> **Study questions**
(1) Decide whether each statement agrees with the North Marion football article below: (a) Elija Walton is originally from Columbus, Georgia. (b) Greg Carr chose to play college football at the University of Florida. (c) Walton scored his touchdown in the first half. Answer each with yes or no and quote the words of the article that decide it.
(2) Pick up the North Marion football article after its final sentence and keep writing it.

> **Source passage**
*****
Elija Walton leads North Marion football, earns FBS scholarship
As the North Marion High School Colts football team trotted back out on the field for their game against West Port High School, head coach Greg Carr glanced at his star wide receiver, senior Elija Walton, 17, warming up with a game of catch before the second half.
The coach was thinking his player had been too quiet and needed a second-half worthy of a heart-thumping sports video. “We need to get him some highlights,” Carr said.
The coach’s focus on Walton is understandable.
Walton is a highly touted athlete heading to the top level of college football, the football bowl subdivision (FBS), next season at Georgia Southern University. That night, though, Walton had been relatively quiet on the field through two quarters of play.
Stadium lights shone down on Walton’s pink headband. Carr understood his team needed to involve its leader.
And right on cue, Walton staged a second-half outburst, scoring a touchdown.
Under the direction of Carr, 37, who boasts an accolade-laden college football resume himself, Walton became the first player from North Marion to reach the FBS in his time playing for the Colts.
“It means a lot because it shows the younger guys around me that it is possible,” Walton said.
Walton plays in Citra, Florida, a town north of Ocala with a population less than 7,000, but he is originally from Columbus, Georgia. His connections to high-level football run deeper than his head coach; his older brother, Kiante, played football at the University of Indiana.
Walton met Carr when he arrived at North Marion. He started playing with some of the high school players when he was in eighth grade.
Carr himself excelled as a wide receiver while at North Marion. All-State honors his junior and senior seasons in 2002 and 2003 were enough to earn offers from national programs such as the University of Georgia, University of Florida and University of Miami, but he chose to continue his education at Florida State University.
The Seminole totaled over 2,500 receiving yards and scored 29 touchdowns in his career at FSU. After a stint with the San Diego Chargers of the National Football League and then trips to the Canadian Football League and Arena Football League, Carr wanted to get into coaching.
“When I was done playing football, the first place I thought to come back to was home,” Carr said. “I want to bring all the experiences I’ve had and things I’ve seen, and bring that back here.”
North Marion athletic director Dale Hall, having been at the school for over 20 years, saw Carr as a player and then was involved in hiring him as a coach.
“Greg has had a very positive impact on our football program,” Hall said. “He cares for his players, and it shows. Those guys are willing to do anything for him.”
*****
> **Source material**
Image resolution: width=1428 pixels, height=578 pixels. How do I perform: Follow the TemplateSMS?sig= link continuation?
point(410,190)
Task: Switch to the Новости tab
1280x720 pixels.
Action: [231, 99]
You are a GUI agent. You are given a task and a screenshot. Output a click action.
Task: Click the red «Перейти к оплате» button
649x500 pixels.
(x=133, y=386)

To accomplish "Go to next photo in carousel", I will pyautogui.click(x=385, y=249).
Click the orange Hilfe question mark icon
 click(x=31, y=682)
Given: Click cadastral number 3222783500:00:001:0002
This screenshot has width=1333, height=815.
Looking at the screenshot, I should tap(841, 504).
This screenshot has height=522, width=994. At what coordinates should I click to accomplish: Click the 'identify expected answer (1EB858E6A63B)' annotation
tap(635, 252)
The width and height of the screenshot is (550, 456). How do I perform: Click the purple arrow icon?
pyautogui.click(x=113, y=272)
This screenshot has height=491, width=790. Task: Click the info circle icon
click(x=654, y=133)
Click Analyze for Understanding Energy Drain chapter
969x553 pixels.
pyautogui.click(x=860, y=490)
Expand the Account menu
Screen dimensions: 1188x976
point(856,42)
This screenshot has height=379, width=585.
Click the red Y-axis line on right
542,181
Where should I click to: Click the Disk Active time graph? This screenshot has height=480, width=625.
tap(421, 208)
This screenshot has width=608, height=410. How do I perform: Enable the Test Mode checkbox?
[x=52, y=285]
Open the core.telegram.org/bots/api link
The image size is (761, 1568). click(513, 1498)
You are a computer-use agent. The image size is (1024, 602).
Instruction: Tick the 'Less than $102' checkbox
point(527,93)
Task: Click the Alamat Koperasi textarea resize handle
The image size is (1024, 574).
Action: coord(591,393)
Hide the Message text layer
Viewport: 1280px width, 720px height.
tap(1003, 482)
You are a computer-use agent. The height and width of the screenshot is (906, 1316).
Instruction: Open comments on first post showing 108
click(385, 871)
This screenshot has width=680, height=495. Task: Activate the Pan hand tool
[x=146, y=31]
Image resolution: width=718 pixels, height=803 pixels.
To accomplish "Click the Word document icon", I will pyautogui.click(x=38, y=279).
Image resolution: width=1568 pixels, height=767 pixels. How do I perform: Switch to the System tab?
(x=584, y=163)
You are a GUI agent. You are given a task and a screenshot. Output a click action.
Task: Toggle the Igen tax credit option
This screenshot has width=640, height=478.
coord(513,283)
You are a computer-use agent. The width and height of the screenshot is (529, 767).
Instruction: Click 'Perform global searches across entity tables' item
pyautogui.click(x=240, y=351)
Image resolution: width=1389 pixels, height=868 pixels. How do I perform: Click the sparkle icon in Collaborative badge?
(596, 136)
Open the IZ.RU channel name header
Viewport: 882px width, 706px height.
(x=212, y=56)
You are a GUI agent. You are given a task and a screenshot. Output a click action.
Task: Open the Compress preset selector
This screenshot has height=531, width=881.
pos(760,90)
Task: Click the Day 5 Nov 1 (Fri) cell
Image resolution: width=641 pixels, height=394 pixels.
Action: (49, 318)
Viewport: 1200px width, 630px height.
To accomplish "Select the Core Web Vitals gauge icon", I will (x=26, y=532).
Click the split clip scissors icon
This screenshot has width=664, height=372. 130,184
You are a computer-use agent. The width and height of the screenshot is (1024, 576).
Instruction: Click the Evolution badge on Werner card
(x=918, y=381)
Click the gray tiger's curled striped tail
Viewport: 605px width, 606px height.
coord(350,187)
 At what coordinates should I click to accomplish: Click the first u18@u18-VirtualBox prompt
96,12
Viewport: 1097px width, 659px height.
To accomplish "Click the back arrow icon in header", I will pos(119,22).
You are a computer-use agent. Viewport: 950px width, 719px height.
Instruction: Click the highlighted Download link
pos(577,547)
*****
> **Answer section**
(1)
(a) Yes: "he is originally from Columbus, Georgia"
(b) No: "he chose to continue his education at Florida State University"
(c) No: "Walton staged a second-half outburst, scoring a touchdown"

(2)
This year marks Carrs’ fifth back at North Marion, though it's also his first as head coach. Still, he’s had a front-row seat to Waltons’ entire career as a Colt. Carr said he started out as a quarterback as a freshman, but it took just a few reps at wide receiver to make the decision to swap positions simple.
“We put him at receiver against West Port,” Carr said. “He caught a post route and went 70, 80 yards untouched. After that point, I said ‘No more quarterback talk, it’s receiver talk from now on.’”
Walton entered his senior campaign with more than 300 receiving yards already under his belt. The 6-foot-4-inch receiver has equaled that amount and then some, registering 475 receiving yards through six games in 2022.
Walton also competes on North Marion’s track and field team in the off-season. His third-place finish at the state level for high jump is just another indicator of his elite athletic talents. Beyond his ability, though, the senior has grown into a role model for his team.
“He’s a guy that will give his teammates the shirt off his back,” Carr said. “He’s a guy that the younger guys can look at and want to emulate, from his work in the classroom to extra work in the weight room.”
When he isn’t on the field, Walton can usually be found on the sidelines near his coach watching his teammates play. The elite athlete leads by example instead of shouting orders at his teammates.
“He’s not very vocal, but he’s a ‘I’ll show you what I mean’ type of guy,” Carr said.
As his final year as a Colt wraps up, Walton helped his team win the final regular season game of the year against Seabreeze High School by a score of 55-34. The Colts fell to Eastside High School in their first playoff game, ending Walton’s season.
Still, the end of his high school career and the impending transition to college marks a goal fulfilled and a dream realized.
“It means a lot because it shows the younger guys around me that it is possible,” Walton said. “Just be patient, and your time will come.”